How to Know When You’re Crossing the Line — and What to Do about It

I remember the first time I felt judged — and came up wanting.

My grandmother looked at my 10-year-old self, shook her head and said, “It’s a good thing you have a nice personality, because you’re not very pretty.”


(Now you have a hint about why, for years, I judged right back and called her “My evil Grandmother Marcia.”)

As leaders, what we say carries more weight: the kind that can feel crushing to others.

How can we tell that we’re moving from sharing factual information or useful insights into treading on others — to everyone’s detriment?

Here are three questions to ask yourself to avoid acting judgmental.
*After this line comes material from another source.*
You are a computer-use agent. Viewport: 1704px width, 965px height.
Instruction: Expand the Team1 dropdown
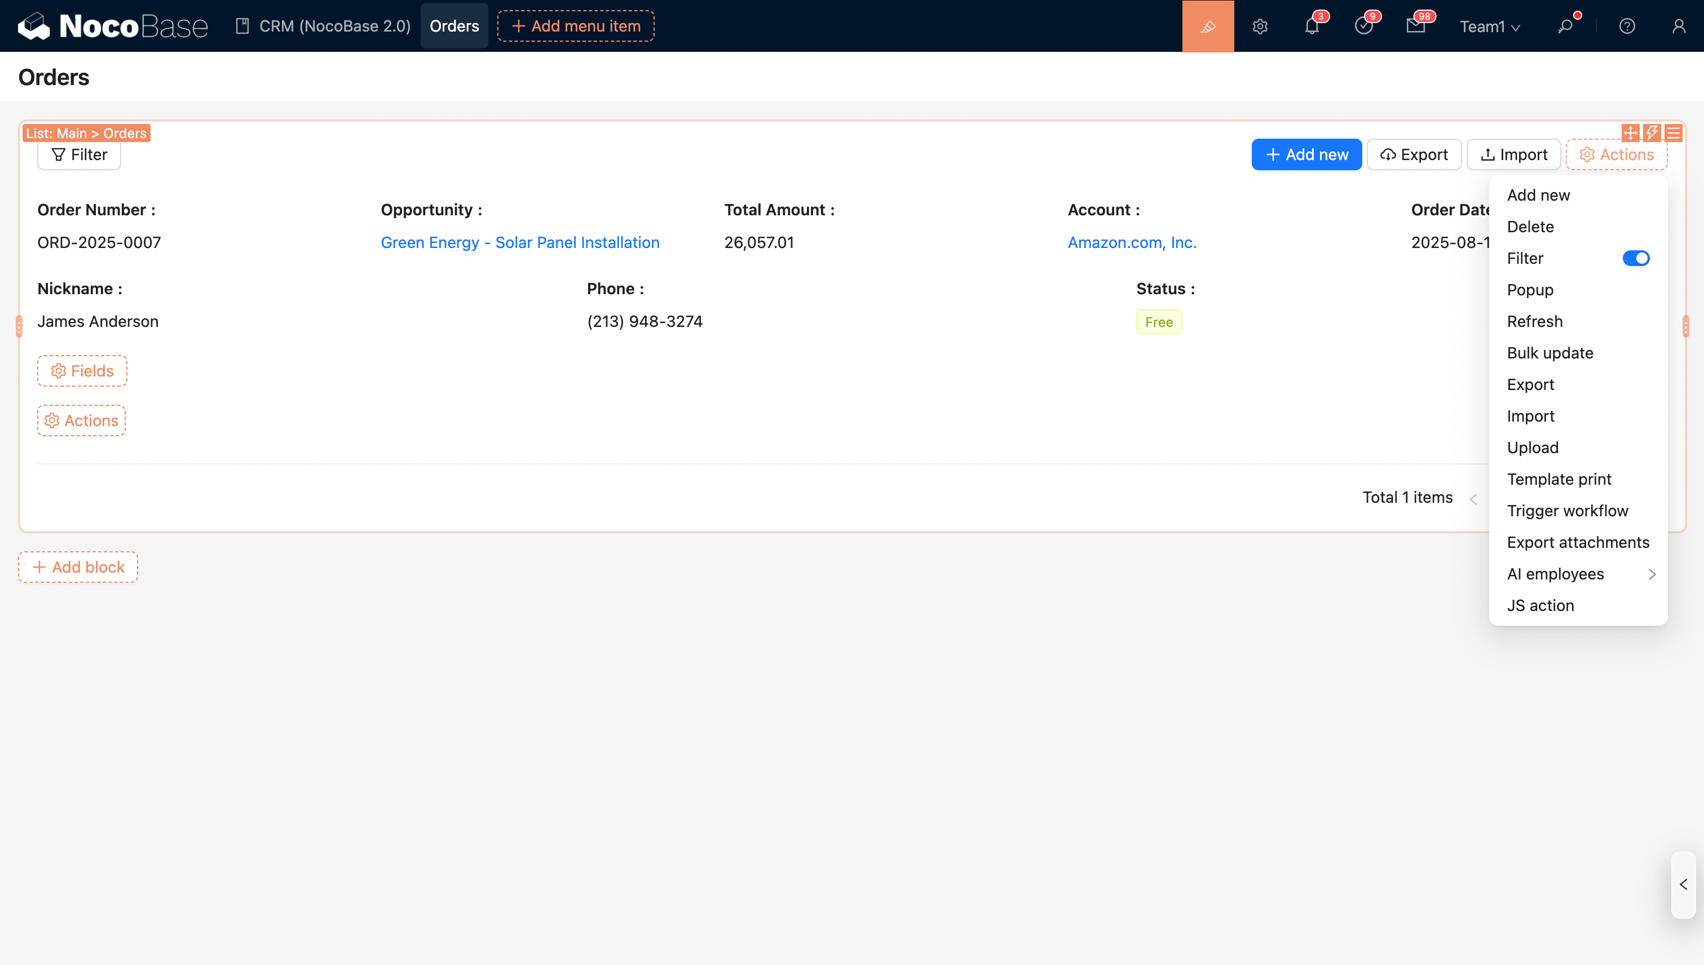(x=1489, y=27)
Some people are judgmental because they want to punish us. (Slide Marcia in that slot.) Others have no filter and just say whatever comes into their heads, not intending — or even noticing — that they’re being hurtful or unfair. Still others feel defensive and say things to throw the rest of us off balance so we won’t notice their lack of confidence.

Whatever the cause, this pushes our buttons and makes us reactive.

Take that extra moment and breathe. Pay attention to whether or not you’re being triggered and feel like taking someone else down a peg.

Being judgmental may give you a momentary sense of victory. More likely, it will cause damage you’ll have to repair and make it harder for you to work with your people.

Don’t give them a reason to lump you into that “evil” category with Marcia.